La proposition iranienne adressée aux États-Unis «n’était pas excessive», défend Téhéran
Par AlAhed avec agences
Le porte-parole du ministère iranien des Affaires étrangères, Esmaïl Baghaï, a affirmé que «la proposition iranienne adressée aux États-Unis, et refusée catégoriquement par le président Donald Trump, n’était pas excessive», accusant Washington de continuer à formuler «des exigences déraisonnables». Selon lui, Téhéran cherche uniquement à garantir ses droits et a présenté aux États-Unis «des propositions généreuses et responsables».
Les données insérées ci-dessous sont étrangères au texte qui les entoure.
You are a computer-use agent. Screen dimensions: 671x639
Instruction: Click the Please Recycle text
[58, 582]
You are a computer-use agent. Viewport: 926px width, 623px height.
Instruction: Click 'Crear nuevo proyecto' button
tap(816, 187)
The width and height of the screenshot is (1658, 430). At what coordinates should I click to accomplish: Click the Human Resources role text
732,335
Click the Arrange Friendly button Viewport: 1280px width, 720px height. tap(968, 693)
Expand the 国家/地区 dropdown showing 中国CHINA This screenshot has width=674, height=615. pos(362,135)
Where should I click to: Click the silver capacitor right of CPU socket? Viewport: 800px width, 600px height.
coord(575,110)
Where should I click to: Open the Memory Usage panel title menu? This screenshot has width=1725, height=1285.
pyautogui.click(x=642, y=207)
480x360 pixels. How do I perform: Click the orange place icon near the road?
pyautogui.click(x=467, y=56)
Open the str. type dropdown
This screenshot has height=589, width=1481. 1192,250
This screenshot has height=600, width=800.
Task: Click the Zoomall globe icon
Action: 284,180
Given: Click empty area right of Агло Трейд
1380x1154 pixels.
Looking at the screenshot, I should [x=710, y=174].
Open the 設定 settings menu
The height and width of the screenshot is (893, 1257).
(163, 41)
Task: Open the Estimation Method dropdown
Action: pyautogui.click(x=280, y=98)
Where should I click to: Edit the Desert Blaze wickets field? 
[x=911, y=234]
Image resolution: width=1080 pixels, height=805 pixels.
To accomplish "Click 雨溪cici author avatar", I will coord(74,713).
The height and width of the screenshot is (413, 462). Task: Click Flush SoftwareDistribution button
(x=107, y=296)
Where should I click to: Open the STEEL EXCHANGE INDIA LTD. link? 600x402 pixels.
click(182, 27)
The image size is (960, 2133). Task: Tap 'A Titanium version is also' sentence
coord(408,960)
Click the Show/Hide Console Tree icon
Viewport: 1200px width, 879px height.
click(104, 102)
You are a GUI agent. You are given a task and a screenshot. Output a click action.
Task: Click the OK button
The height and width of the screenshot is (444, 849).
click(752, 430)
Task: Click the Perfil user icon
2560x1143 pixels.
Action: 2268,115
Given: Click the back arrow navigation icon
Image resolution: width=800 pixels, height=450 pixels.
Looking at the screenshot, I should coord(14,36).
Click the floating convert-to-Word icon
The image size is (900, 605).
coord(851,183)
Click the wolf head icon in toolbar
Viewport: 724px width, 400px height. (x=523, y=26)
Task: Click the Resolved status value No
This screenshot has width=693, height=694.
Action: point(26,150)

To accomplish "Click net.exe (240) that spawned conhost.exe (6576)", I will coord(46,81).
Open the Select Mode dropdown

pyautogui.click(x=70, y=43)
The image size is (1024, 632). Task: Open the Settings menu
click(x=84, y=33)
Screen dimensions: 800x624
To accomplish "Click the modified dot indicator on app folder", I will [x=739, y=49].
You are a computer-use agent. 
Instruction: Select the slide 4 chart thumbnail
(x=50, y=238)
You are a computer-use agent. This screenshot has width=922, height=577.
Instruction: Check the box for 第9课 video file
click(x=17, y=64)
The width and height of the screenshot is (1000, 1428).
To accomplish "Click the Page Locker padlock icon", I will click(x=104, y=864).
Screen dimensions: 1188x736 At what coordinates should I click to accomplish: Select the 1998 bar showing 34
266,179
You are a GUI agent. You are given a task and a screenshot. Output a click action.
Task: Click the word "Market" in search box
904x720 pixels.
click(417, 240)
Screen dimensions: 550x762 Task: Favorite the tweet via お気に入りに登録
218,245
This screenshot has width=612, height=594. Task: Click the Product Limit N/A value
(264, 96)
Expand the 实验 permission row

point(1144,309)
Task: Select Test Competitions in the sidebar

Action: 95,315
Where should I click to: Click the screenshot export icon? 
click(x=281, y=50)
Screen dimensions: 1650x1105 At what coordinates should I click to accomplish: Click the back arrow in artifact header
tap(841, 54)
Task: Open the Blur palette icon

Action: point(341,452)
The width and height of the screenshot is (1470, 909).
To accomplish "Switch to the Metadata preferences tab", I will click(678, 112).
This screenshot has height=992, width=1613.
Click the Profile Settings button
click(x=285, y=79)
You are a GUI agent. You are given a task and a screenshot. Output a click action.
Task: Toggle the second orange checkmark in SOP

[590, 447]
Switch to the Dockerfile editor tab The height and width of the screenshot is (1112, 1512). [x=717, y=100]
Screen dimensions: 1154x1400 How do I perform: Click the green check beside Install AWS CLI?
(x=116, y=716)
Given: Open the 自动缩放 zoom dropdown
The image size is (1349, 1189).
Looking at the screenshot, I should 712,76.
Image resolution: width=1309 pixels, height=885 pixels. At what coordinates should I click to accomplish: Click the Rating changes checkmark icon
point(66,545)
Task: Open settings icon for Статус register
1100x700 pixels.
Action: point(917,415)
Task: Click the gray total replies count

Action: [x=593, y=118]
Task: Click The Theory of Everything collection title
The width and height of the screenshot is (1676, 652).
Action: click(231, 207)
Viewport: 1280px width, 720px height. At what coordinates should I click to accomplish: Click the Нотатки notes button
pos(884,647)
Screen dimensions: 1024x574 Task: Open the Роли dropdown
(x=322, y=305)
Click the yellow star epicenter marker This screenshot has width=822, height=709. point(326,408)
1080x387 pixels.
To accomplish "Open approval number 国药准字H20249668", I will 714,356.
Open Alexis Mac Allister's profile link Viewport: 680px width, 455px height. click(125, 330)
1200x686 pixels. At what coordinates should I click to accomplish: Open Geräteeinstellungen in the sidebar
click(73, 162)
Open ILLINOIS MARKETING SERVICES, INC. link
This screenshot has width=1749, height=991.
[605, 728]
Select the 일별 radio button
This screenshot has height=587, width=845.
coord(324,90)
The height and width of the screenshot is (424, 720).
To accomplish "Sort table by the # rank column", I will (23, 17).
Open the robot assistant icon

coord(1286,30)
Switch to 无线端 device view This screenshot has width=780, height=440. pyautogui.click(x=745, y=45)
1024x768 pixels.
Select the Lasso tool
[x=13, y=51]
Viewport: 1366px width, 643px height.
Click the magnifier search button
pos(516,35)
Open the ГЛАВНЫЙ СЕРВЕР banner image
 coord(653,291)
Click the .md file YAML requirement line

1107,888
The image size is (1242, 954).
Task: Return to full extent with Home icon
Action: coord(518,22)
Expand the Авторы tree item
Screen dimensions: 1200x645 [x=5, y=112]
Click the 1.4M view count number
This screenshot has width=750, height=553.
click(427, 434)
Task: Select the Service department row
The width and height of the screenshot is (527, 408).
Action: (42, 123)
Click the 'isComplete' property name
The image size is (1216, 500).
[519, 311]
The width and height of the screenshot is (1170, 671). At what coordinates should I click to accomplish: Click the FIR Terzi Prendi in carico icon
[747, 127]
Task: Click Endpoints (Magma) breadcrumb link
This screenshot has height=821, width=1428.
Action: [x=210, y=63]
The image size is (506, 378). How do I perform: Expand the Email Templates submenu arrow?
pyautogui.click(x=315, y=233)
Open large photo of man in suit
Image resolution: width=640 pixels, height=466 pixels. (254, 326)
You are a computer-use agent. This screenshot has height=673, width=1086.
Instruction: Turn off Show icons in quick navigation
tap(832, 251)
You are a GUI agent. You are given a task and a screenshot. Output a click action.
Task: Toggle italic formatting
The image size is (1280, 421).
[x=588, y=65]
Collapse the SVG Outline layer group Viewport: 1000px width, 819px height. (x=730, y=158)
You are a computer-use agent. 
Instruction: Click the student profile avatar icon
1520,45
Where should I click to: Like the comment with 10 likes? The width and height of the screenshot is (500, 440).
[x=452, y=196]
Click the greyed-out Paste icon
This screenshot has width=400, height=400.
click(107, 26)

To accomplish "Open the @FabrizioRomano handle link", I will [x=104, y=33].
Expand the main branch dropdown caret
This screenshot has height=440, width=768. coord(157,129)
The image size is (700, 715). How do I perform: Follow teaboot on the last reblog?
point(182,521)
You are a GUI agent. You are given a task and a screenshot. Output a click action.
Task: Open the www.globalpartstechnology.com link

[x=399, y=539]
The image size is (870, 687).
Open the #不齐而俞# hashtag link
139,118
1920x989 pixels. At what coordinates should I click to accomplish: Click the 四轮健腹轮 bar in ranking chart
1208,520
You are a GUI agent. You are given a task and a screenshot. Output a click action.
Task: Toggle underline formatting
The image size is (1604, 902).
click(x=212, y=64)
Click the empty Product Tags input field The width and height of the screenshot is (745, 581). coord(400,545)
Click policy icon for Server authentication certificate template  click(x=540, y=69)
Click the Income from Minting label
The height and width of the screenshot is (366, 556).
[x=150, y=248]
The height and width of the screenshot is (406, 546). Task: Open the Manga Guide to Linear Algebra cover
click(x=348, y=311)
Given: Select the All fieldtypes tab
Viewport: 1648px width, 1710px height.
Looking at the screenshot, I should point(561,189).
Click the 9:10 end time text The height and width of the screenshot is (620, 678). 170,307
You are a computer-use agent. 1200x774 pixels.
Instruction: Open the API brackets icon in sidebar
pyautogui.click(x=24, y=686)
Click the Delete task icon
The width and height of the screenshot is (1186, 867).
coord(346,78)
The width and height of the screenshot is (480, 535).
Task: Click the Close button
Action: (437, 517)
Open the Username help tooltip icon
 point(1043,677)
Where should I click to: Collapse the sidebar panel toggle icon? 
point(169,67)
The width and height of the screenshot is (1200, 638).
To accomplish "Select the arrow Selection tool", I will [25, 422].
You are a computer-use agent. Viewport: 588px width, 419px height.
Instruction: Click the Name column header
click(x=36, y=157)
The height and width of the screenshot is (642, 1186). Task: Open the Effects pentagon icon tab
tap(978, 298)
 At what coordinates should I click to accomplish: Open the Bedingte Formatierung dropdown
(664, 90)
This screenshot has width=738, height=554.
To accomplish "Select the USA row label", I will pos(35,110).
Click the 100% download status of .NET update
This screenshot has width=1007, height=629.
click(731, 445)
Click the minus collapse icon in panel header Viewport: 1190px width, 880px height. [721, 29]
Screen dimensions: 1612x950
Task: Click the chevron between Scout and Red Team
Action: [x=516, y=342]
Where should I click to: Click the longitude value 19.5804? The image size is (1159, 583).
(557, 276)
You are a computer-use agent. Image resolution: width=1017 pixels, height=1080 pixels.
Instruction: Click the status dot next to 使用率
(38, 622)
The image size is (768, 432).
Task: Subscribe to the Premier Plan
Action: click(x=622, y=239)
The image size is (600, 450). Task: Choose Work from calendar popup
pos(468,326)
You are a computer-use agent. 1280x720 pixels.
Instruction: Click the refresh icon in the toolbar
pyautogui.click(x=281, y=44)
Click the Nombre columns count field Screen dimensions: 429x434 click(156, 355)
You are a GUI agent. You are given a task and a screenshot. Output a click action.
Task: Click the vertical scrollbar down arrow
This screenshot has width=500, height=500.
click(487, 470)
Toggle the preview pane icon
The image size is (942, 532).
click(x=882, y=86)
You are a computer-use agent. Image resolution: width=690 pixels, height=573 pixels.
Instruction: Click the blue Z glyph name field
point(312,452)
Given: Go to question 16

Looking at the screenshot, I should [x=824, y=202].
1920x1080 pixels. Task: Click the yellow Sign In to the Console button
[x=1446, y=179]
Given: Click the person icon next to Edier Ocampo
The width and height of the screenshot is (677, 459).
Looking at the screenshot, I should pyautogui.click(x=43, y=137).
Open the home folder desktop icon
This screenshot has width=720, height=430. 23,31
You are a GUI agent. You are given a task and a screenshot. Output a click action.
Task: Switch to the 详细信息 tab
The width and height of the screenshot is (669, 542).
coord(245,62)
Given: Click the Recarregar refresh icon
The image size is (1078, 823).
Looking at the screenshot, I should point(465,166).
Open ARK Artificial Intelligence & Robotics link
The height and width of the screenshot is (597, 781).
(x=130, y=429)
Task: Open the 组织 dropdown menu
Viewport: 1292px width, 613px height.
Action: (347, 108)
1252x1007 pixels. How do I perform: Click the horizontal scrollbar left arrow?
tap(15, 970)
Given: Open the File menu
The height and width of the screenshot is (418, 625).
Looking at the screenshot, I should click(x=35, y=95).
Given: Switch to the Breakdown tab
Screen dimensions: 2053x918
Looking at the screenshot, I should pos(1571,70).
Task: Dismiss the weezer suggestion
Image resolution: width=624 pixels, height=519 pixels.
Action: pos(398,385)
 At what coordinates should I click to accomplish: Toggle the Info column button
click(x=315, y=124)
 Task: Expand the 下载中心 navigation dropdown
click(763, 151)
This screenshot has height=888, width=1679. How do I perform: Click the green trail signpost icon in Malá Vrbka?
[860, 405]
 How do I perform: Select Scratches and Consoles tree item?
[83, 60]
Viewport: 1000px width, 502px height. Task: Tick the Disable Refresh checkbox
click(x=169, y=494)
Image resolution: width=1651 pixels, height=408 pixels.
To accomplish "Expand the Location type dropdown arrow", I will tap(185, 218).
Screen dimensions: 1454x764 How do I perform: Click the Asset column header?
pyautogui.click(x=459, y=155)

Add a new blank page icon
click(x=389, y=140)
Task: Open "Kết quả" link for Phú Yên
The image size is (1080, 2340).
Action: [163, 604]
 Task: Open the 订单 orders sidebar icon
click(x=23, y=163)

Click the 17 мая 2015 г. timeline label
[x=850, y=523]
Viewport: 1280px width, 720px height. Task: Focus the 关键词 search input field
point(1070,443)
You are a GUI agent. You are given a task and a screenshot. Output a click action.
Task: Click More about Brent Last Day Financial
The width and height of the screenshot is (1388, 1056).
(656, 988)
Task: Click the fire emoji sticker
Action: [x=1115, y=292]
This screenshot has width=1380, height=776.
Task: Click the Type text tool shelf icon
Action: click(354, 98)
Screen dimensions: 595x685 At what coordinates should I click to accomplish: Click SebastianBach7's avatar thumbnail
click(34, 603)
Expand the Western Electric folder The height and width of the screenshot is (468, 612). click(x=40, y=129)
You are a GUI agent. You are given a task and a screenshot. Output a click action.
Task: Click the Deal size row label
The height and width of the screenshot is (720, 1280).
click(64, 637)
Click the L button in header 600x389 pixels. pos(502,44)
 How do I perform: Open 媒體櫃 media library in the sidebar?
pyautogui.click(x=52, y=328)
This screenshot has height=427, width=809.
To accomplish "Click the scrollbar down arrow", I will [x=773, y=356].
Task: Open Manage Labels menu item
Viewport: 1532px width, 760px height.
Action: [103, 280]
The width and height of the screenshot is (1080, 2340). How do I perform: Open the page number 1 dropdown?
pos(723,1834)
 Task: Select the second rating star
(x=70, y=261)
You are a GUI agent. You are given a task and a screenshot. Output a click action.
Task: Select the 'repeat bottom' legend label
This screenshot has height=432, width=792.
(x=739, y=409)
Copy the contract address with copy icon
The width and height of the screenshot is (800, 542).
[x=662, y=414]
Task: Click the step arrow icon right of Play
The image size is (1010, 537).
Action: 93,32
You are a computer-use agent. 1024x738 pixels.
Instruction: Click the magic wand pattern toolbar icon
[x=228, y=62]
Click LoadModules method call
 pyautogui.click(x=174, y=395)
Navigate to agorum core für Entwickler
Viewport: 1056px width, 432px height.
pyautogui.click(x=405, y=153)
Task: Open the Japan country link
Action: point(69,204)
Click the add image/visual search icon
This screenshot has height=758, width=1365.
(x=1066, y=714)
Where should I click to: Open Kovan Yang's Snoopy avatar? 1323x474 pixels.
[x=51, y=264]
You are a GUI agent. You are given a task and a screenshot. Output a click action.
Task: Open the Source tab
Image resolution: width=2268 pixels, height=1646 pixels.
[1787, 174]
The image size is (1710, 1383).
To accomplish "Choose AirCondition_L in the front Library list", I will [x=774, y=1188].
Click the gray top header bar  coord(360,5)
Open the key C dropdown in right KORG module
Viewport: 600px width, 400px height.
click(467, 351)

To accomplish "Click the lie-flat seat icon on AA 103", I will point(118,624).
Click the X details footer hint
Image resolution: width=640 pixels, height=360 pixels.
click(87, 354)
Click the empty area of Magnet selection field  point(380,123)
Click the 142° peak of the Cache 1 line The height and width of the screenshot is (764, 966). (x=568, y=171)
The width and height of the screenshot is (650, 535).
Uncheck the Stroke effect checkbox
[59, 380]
Dans la soirée de dimanche, une source iranienne avait déclaré à l’agence Tasnim que «personne en Iran ne rédige de propositions pour plaire à Trump». «Nous venons de voir la réaction du soi-disant président des États-Unis à la réponse iranienne. Cela n’a aucune importance. Personne en Iran ne rédige de propositions pour plaire à Trump. L’équipe de négociation doit élaborer des propositions uniquement en fonction des droits du peuple iranien, et lorsque Trump s’en montre mécontent, c’est naturellement préférable», avait-t-elle affirmé.
«Téhéran a demandé aux États-Unis la fin de la guerre dans l’ensemble de la région, y compris au Liban, ainsi que le déblocage des avoirs iraniens gelés. Le pays est en effet privé d’environ 85 à 102 milliards d’euros en devises et revenus pétroliers, gelés dans des pays étrangers, en raison du développement de son programme nucléaire dans les années 2000», a souligné le porte-parole du ministère iranien des Affaires étrangères.
«Tout ce que nous avons proposé dans le texte était des demandes raisonnables et responsables ainsi que des propositions généreuses, non seulement pour les intérêts nationaux de l’Iran, mais aussi pour le bien, la stabilité et la sécurité de toute la région et du monde», a fait valoir Baghai, lors d’un point presse hebdomadaire.
Plus tôt, la télévision publique iranienne s’était bornée à rapporter que la réponse de Téhéran, transmise via le médiateur pakistanais, était «axée sur la fin de la guerre (...) sur tous les fronts, en particulier au Liban, et sur la garantie de la sécurité de la navigation maritime».
Ce n’est pas la première fois que des ébauches de plan de paix sont présentées par les deux parties. Le 3 mai, l’Iran avait déjà transmis à Washington, via le Pakistan, un plan en 14 points visant à mettre fin au conflit dans un délai de 30 jours. Il réclamait déjà un retrait des forces américaines des zones proches de l’Iran, la levée du blocus des ports iraniens, la levée du gel des avoirs iraniens, le versement de réparations, la levée des sanctions, un «mécanisme» concernant le détroit d’Ormuz et «la fin de la guerre sur tous les fronts y compris au Liban». La question du nucléaire n’avait en revanche pas été abordée.
Le président américain Donald Trump avait fustigé dimanche la réponse apportée par l’Iran à son plan de paix, la jugeant «totalement inacceptable», sur son réseau Truth Social».